Give me more – the rise of the demanding Indonesian consumer, and why brands need to specialize
The economic winds of change through their impact on both the demand side and the supply side, have led to a fundamental transformation of consumer behavior in Indonesia.
There are more consumers in a position to be more demanding than ever before of the products and brands they choose. Rising affluence fuelled by rising incomes means consumers can afford to consider a greater range of brands, and be more demanding when they do. They want products that offer more, and brands that make them feel special.
The growth of new markets within Indonesia is also expanding the ranks of the consumer class. Residents of urban centres in Sumatra, Kalimantan, Sulawesi, and in burgeoning small towns in Java, are now in a better position than ever to buy. The increasing number of women in the workforce, in part due to the new business opportunities the internet offers, is giving women greater individual spending and decision-making power, and boosting overall household incomes. There is a rise in both drive and personal ambition, particularly among the millennials and the Generation Y – people born from the 1980s onwards. They want to achieve more, be it at work or through rising entrepreneurial ambitions.
While consumers’ list of wants has been growing and changing, the supply side of the consumer equation has been too.
The rise of mini-markets across the country means many more people have access to a greater range of goods, and for manufacturers, it is becoming easier to achieve national distribution. As more people live within reach of self-service mini-markets, there is a new pressure to contend with: the agony of choice. People now have to stand in front of an aisle or wall of goods and decide what they want to buy. This is becoming a bigger issue for consumers by the day, as the appeal of Indonesia’s lucrative market attracts new companies with new brands and there are more new product launches. In the food and beverage category in particular, the explosion of choice in recent years has been tremendous. Further, increasing internet access provides greater access to a whole new world of opportunities.
So, consumers want more, and there are more ways for them to get it. But they don’t just want more of the same. With plentiful choice and heightened demands, here are three ways brands can help consumers find what they really, really want.
- Celebrate difference. People want to feel special, and are drawn to products and brands they feel are specifically targeting them. Specialization can cater for people in different demographics, people pursuing different lifestyles, for men and women, or for consumers with differing budgets. The power of specialization is already evident in rising sales of milk powder developed specifically for children, at the expense of standard milk sales. Likewise, there has been growth in personal care products marketed specifically at men, and there is a rise in price tiering across categories.

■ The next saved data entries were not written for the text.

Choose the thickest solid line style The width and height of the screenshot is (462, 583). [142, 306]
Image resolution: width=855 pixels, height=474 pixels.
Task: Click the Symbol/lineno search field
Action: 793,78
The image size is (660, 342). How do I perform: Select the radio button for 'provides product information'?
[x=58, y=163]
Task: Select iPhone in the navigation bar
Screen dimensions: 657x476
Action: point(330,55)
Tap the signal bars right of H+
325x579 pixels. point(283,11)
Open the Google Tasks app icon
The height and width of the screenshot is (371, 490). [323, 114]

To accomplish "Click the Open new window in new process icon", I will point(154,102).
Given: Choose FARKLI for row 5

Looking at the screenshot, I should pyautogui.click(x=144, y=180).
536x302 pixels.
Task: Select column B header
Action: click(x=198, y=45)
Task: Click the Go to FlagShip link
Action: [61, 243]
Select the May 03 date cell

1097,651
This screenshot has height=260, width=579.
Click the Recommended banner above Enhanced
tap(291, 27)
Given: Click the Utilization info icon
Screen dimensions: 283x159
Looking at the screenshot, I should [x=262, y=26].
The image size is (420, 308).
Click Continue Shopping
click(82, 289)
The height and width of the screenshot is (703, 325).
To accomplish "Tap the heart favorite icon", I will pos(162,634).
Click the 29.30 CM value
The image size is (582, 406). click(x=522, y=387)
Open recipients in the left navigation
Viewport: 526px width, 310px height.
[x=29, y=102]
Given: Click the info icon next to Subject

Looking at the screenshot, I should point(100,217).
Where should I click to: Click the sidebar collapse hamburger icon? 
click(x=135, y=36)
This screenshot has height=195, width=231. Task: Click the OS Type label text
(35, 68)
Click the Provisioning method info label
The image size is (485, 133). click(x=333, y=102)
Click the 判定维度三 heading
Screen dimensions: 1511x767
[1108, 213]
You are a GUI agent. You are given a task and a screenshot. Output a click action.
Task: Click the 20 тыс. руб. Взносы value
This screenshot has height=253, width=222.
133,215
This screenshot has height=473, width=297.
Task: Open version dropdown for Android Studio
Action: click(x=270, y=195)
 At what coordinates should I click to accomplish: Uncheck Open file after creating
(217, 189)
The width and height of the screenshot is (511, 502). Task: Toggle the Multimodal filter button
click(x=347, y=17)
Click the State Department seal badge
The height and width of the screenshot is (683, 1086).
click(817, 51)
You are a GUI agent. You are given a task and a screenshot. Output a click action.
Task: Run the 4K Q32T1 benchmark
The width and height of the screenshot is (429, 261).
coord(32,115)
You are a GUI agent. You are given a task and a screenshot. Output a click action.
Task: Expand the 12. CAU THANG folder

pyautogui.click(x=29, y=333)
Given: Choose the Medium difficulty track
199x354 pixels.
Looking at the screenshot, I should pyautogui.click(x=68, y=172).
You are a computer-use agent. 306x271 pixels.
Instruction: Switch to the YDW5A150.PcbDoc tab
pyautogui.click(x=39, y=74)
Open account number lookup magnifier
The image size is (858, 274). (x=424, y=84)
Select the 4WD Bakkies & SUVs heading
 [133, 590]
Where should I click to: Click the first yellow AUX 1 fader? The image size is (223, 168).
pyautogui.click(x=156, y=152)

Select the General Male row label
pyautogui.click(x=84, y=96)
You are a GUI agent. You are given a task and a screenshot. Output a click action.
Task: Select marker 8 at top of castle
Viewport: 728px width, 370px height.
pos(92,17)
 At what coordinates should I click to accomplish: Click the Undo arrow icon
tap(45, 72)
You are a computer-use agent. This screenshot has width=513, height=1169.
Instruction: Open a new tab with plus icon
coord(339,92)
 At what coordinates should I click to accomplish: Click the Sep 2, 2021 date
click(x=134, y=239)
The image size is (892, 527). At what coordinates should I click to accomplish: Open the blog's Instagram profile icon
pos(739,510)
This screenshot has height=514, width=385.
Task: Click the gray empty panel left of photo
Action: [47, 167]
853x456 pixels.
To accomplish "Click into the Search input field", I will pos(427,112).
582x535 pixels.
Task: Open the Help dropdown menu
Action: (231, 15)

- Excel in specialized needs. Good for everything will become good for nothing. More need-specialized brands will be the order of the day as consumers become more informed and bored of the old. By focusing on sensitive teeth, Sensodyne is making inroads into a mature category. The SIM card brand 3, from Hutch, has focused almost exclusively on its data advantage, and this single-mindedness has enabled the brand to outgrow others in a highly competitive category.
- Target occasions. Consumers are already shopping across a range of brands and price bands within a category, using different brands for different consumption occasions, particularly in the food and beverage category. Occasion-focused marketing is a way to inspire more frequent consumption and drive growth.
The macro-economic winds of change have already caused significant differences in the behavior of Indonesian consumers. These winds of change are only going to get stronger. Specialization is imperative in this environment if brands are not to get left behind.